Review of the decision is justified because:

In pronouncing the ruling on which the Council based its decision – that the conduct of issuing an invoice covering 11 years constitutes a failure to act in the best interests of the client in breach of rule 4.1.1;

The Council purported to apply a standard not applicable to the circumstances of the case; and

The Council applied a general rule without regard to the particular merits of the case, in particular that the client was not likely to be disadvantaged by the lapse of time, and was not so disadvantaged in fact. 

  1. The Law Society filed a Notice of Contention seeking to support the decision on the basis that the conduct involved a breach of the legal practitioner’s common law duty to act fairly and in good faith.

  1. The hearing took place on 22 April 2021. The Tribunal member dealt with the matter as a hearing de novo. 

ACAT Decision

  1. On 10 August 2021, the Tribunal ordered that the decision under review of 1 October 2020 be set aside and substituted by a decision to dismiss the complaint.

The solicitor’s entitlement to charge legal costs for miscellaneous work done at the clients’ request

  1. The Tribunal considered that the question of the legal practitioner’s entitlement to charge costs for miscellaneous work done turned not on whether the clients were told that they were to be charged, but could be resolved by reference to s 279 of the LP Act. That provision provides a statutory right to recover legal costs either in accordance to a costs agreement, a scale of costs, or where neither applies, according to the fair and reasonable value of legal services provided.

  1. The ability to recover costs pursuant to s 279 is conditional upon a bill being given that complies with form requirements in ss 290 and 291 of the LP Act by virtue of s 289, and at least 30 days having expired since that bill being issued . Section 290(1) requires that the bill be in the form of a lump sum or itemised bill and be accompanied by a written statement of the client’s rights if there is a dispute in relation to the legal costs. Clients may request an itemised rather than lump sum bill if the bill is for an amount over $1500: s 292(1), (2), (10). The Tribunal considered that these requirements had been complied with: ACAT Reasons at [120], affirming the Council’s finding that the clients were not overcharged: at [122].

  1. The Tribunal outlined that the common law position, that a solicitor was not entitled to bill for work until the conclusion of the matter in which the solicitor was retained, was displaced by s 293(1) of the LP Act which provides that clients may be issued interim bills, but noted there was no statutory imperative to issue such bills: at [123].

  1. However, the Tribunal concluded that s 11 of the Limitation Act 1985 (ACT), which provides that action on any cause of action is not maintainable if the action is brought more than 6 years after the cause of action accrues, had the effect that the practitioner was not entitled to render a bill which included costs for more than six years before the date of the bill, in this instance before 6 May 2013: ACAT Reasons at [124].

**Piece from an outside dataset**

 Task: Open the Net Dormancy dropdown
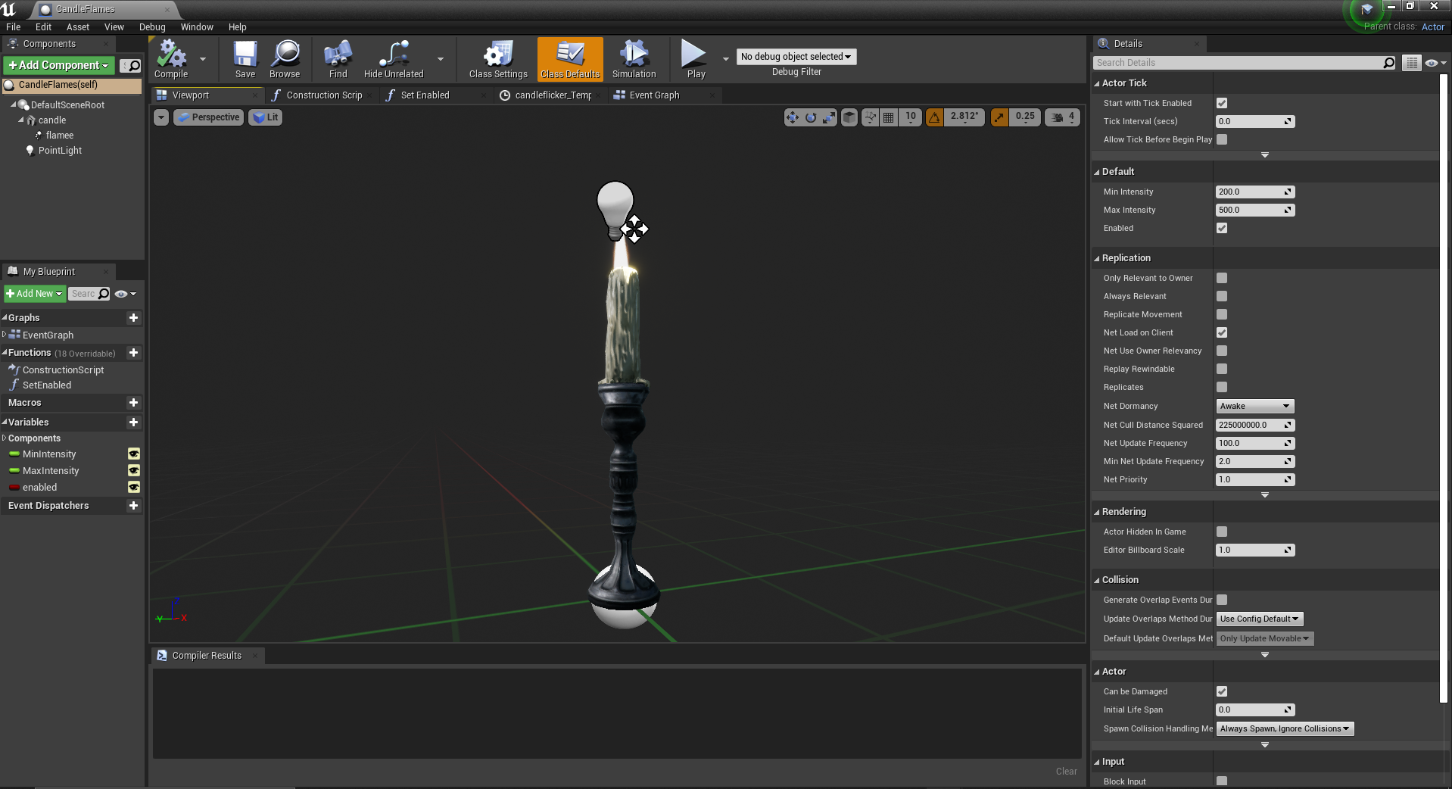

  1. The Tribunal considered that the relevant conduct the Council should have considered was not a delay in rendering a bill, but rendering a bill where the entitlement to recover legal costs was statute barred. It was satisfied that the amount charged was a reasonable amount for the work done within the six-year period from 6 May 2013: ACAT Reasons at [127], [132] and that there was no reasonable likelihood the Tribunal would find the practitioner guilty of unsatisfactory conduct based on a breach of the common law duty to treat clients fairly and in good faith: at [132].

Whether the solicitor’s conduct breached r 4.1.1 of the Solicitors Conduct Rules

  1. Rule 4.1.1 states that a solicitor must “act in the best interests of a client in any matter in which the solicitor represents the client”.

  1. The Council contended that this duty was imposed in all matters where a solicitor acts pursuant to a retainer with a client. The Tribunal considered some past decisions of the ACAT on the interpretation of the rule, and construed the rule as not applying in every case where the solicitor acts for a client but only in those cases where the solicitor “represents” the client in the sense of being a substitute, proxy, agent or delegate of the client. The Tribunal interpreted the rule as having no work to do where a solicitor bills a client for a matter where the solicitor acted for, but did not “represent” the client: ACAT Reasons at [138]-[151]. The Tribunal considered that the common law duty to treat a client fairly and in good faith was the relevant source of the solicitor’s obligations when billing in a matter. Further, the Tribunal found that none of the miscellaneous work done by the respondent and billed for in this case had involved him acting in a representative capacity: at [153]. The conclusion reached by the Tribunal was that there was “no reasonable likelihood that the Tribunal would find [the respondent] guilty of unsatisfactory professional conduct based on a breach of rule 4.1.1”: at [153].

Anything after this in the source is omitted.